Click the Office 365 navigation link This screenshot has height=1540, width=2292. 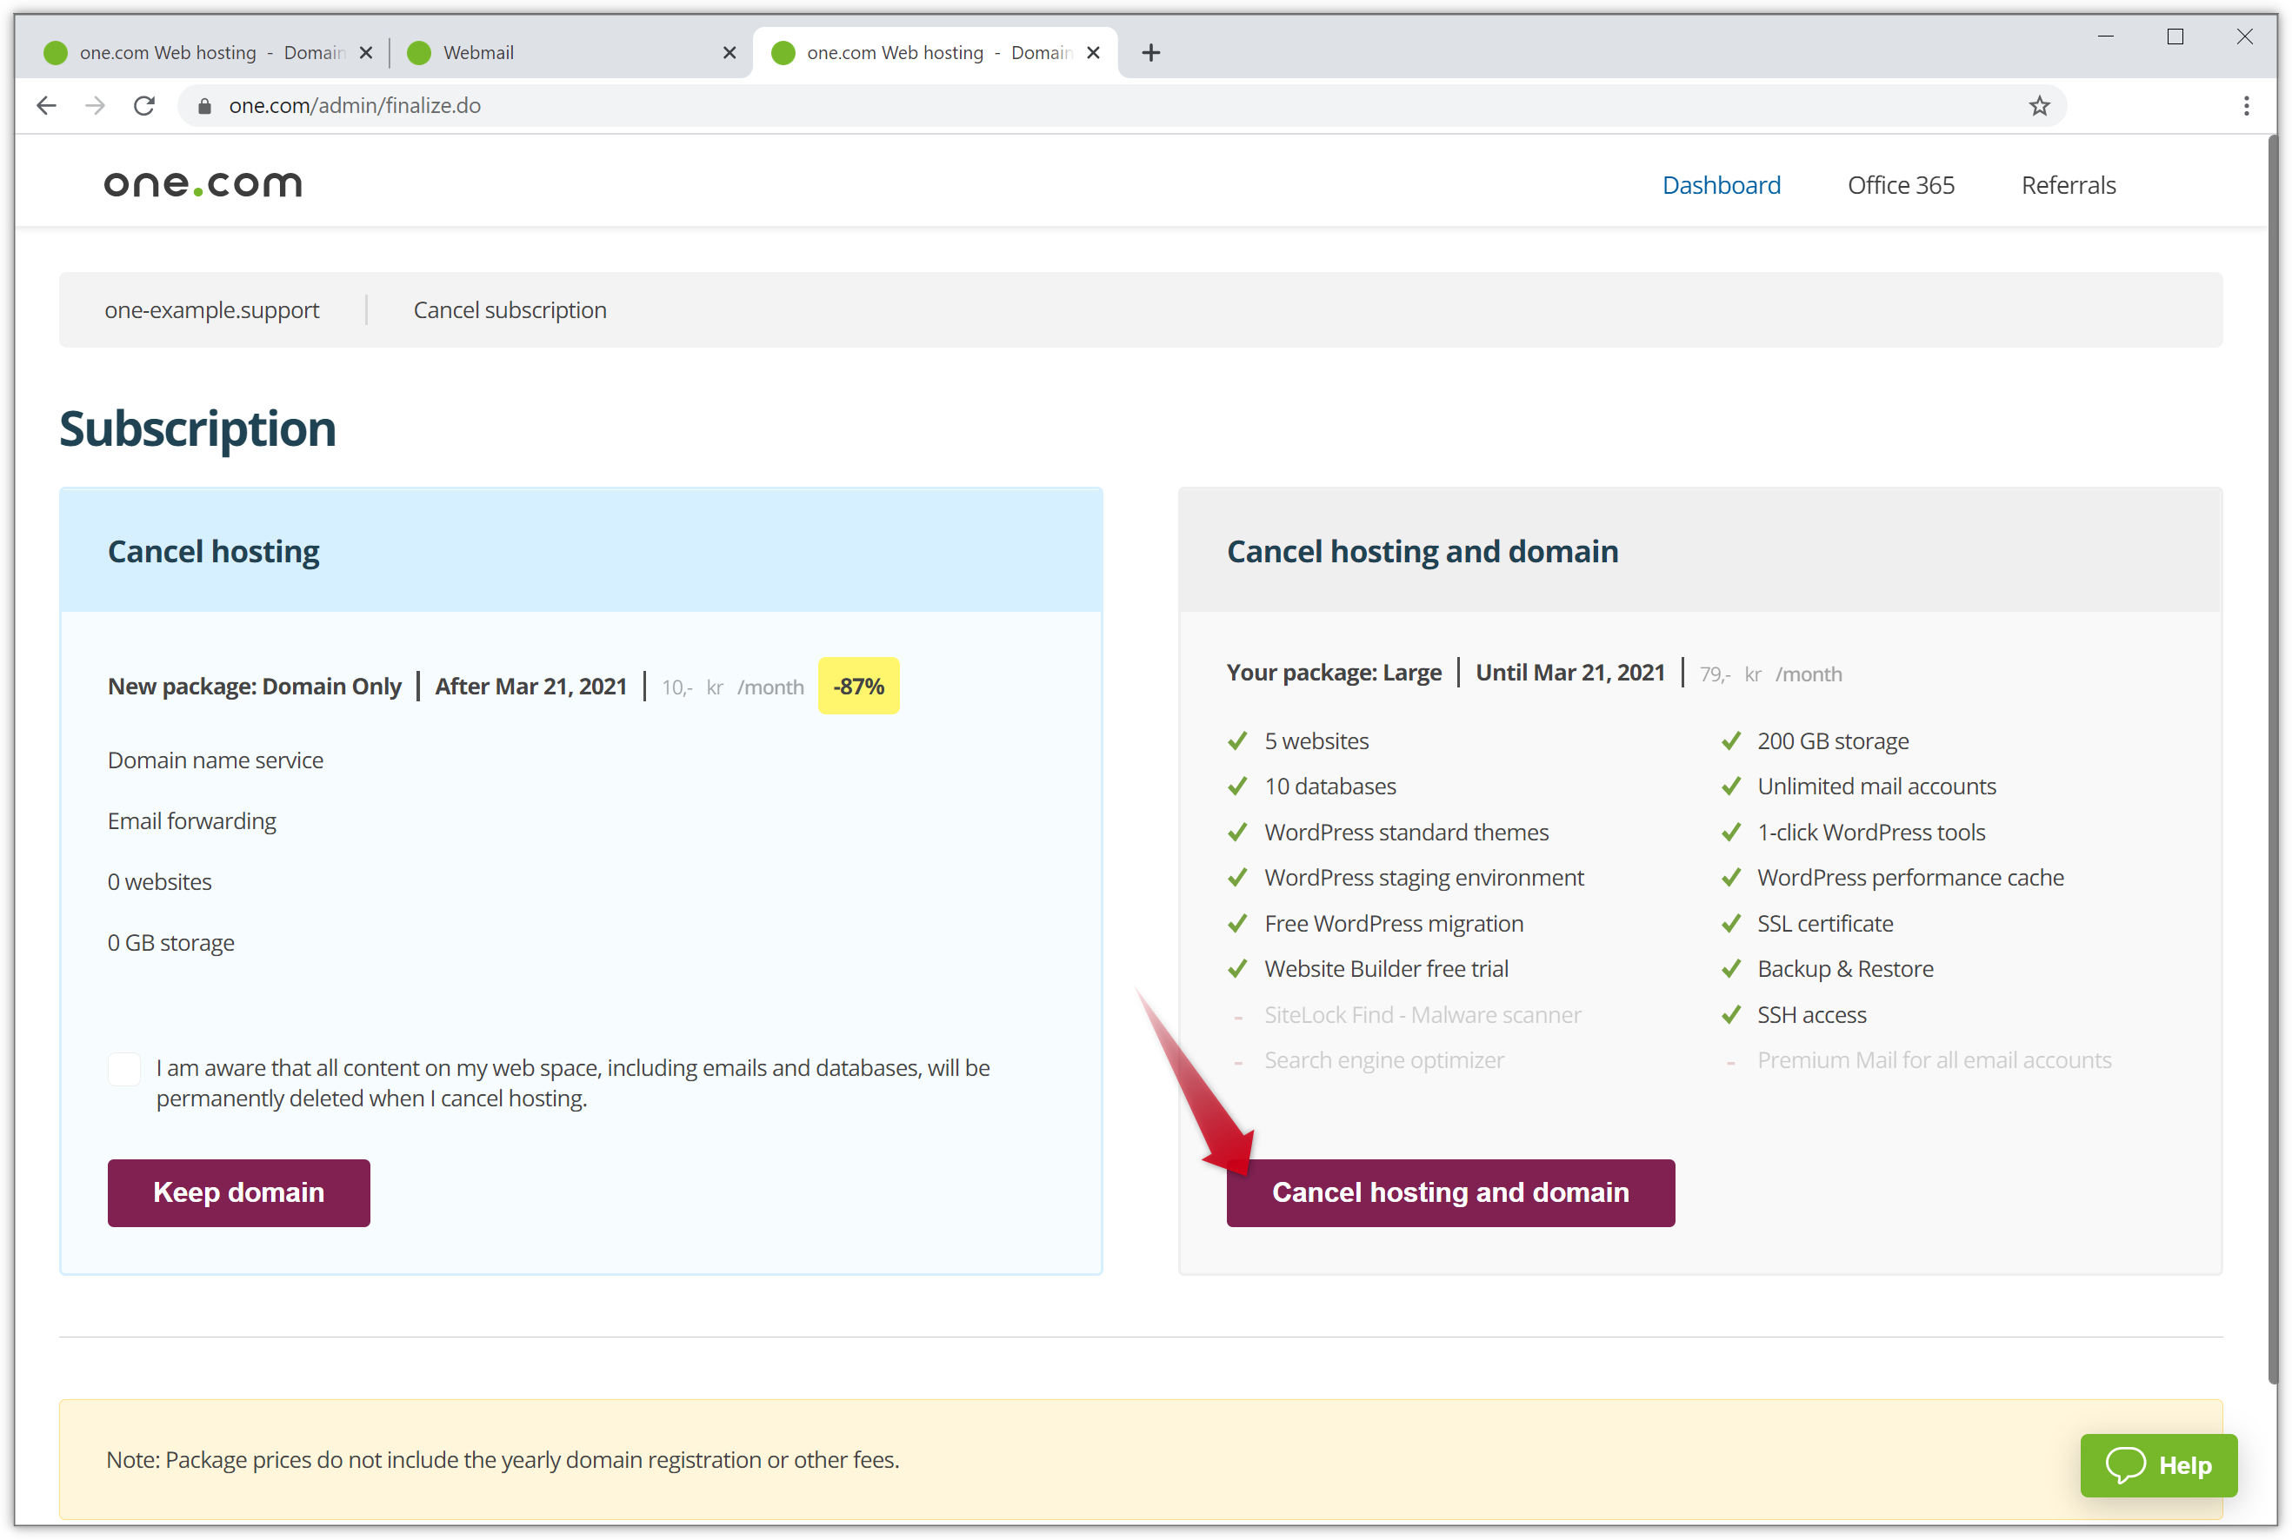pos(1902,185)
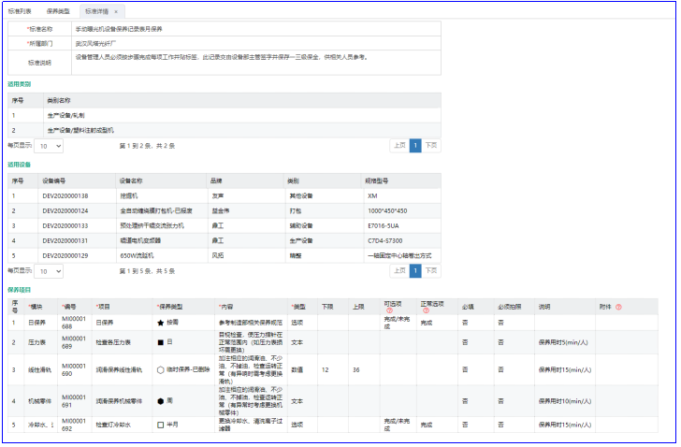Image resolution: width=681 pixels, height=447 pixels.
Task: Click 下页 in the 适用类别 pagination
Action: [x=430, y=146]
______
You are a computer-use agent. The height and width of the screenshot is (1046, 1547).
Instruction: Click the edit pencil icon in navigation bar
______
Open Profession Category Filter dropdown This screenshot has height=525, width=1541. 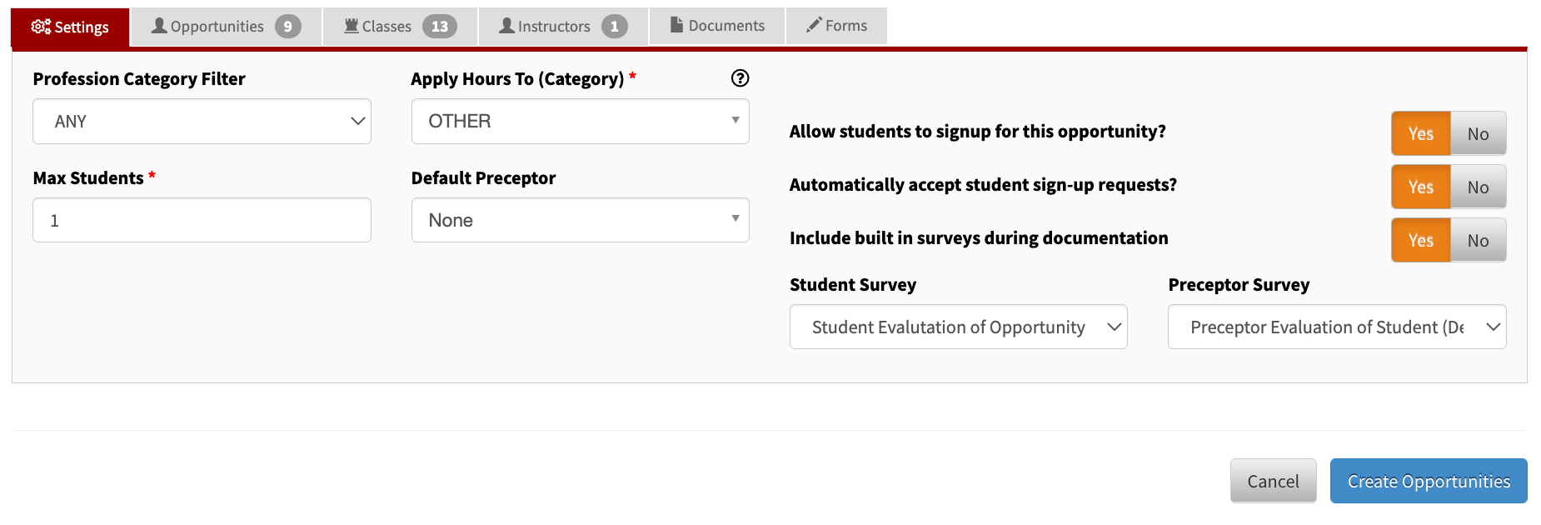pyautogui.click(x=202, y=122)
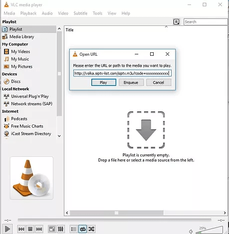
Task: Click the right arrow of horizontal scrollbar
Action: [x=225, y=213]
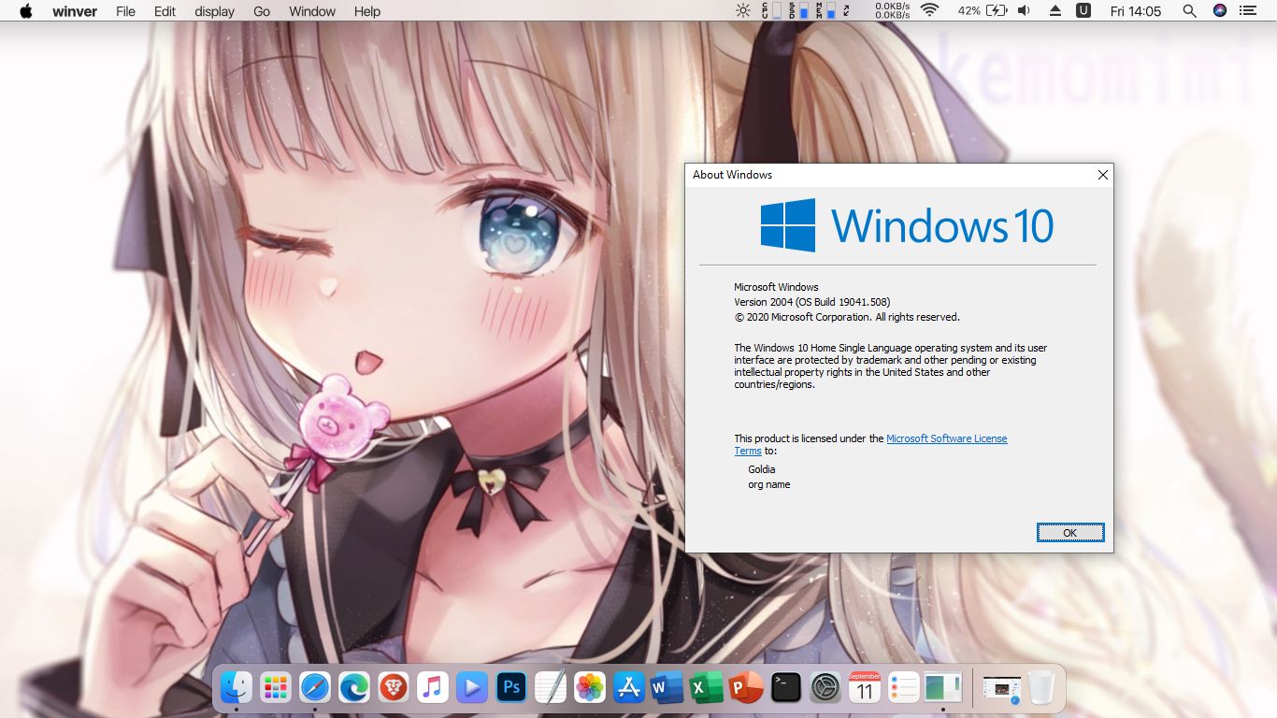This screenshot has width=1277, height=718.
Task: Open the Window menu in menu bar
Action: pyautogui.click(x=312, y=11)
______
# Task objective:
Transcribe, word for word, the lines between the line holding "You are a computer-use" and the line holding "Instruction: Click the", inclusive.

# Answer in full:
You are a computer-use agent. The height and width of the screenshot is (1046, 1547).
Instruction: Click the edit pencil icon in navigation bar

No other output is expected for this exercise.